The transformer architecture has revolutionized bioinformatics and driven progress in the understanding and prediction of the properties of biomolecules. Almost all research on large-scale biosequence transformers has focused on one domain at a time (single-omic), usually nucleotides or peptides. These models have seen incredible success in downstream tasks in each domain and have achieved particularly noteworthy breakthroughs in sequences of peptides and structural modeling. However, these single-omic models are naturally incapable of modeling multi-omic tasks, one of the most biologically critical being nucleotide-peptide interactions.

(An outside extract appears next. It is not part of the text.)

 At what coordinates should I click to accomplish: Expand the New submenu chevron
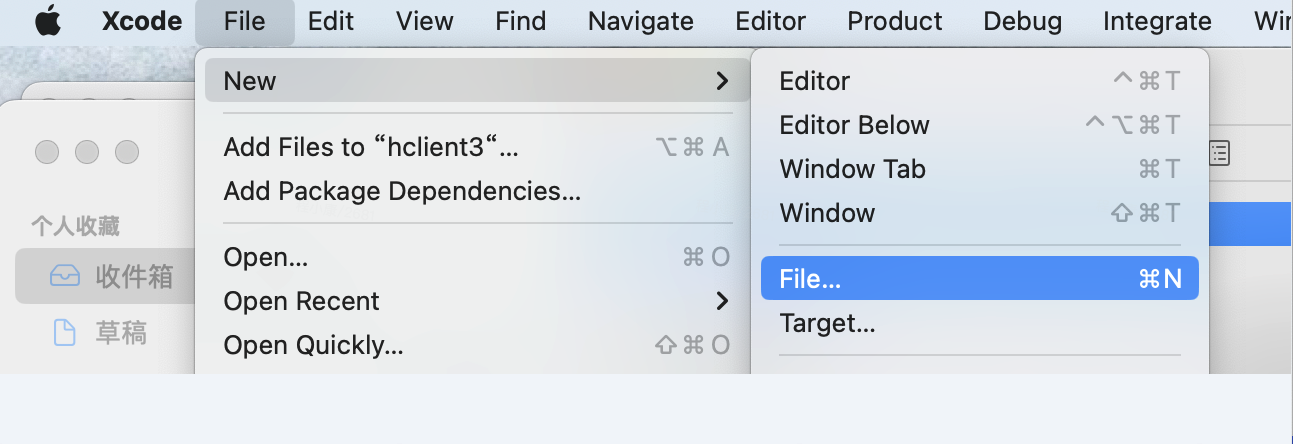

We present our work training the first multi-omic nucleotide-peptide foundation models. We show that these multi-omic models (MOMs) can learn joint representations between various single-omic distributions that are emergently consistent with the Central Dogma of molecular biology, despite only being trained on unlabeled biosequences. We further demonstrate that MOMs can be fine-tuned to achieve state-of-the-art results on peptide-nucleotide interaction tasks, namely predicting the change in Gibbs free energy ({\Delta}G) of the binding interaction between a given oligonucleotide and peptide, as well as the effect on this binding interaction due to mutations in the oligonucleotide sequence ({\Delta}{\Delta}G). Remarkably, we show that multi-omic biosequence transformers emergently learn useful structural information without any prior structural training, allowing us to predict which peptide residues are most involved in the peptide-nucleotide binding interaction. Lastly, we provide evidence that multi-omic biosequence models are non-inferior to foundation models trained on single-omics distributions, suggesting a more generalized or foundational approach to building these models.

查看原文本刊更多论文

为肽-核苷酸相互作用建模的大规模多组生物序列转换器

几乎所有关于大规模生物序列转换器的研究都集中在一次一个域（单原子）上，通常是核苷酸或肽。这些模型在每个领域的下游任务中都取得了令人难以置信的成功，尤其是在多肽序列和结构建模方面取得了令人瞩目的突破。然而，这些单原子模型自然无法模拟多原子任务，其中最关键的生物任务之一是核苷酸与肽的相互作用。我们介绍了我们在训练首个多原子核苷酸-肽基础模型方面所做的工作。我们的研究表明，这些多原子模型（MOMs）可以学习各种单原子分布之间的联合表述，这些表述与分子生物学的 "中心教条"（Central Dogma）是一致的，尽管它们只在未标记的生物序列上进行过训练。我们进一步证明，可以对多核苷酸模型进行微调，使其在肽-核苷酸相互作用任务上取得最先进的结果，即预测给定寡核苷酸和肽之间结合相互作用的吉布斯自由能（{\Δ}G）的变化，以及寡核苷酸序列突变对这种结合相互作用的影响（{\Δ}{\Δ}G）。值得注意的是，我们表明多组生物序列转换器在没有任何事先结构训练的情况下就能学习到有用的结构信息，使我们能够预测哪些肽残基在肽-核苷酸结合相互作用中参与度最高。最后，我们提供的证据表明，多组学生物序列模型并不逊色于根据单组学分布训练的基础模型，这表明在构建这些模型时可以采用一种更具通用性或基础性的方法。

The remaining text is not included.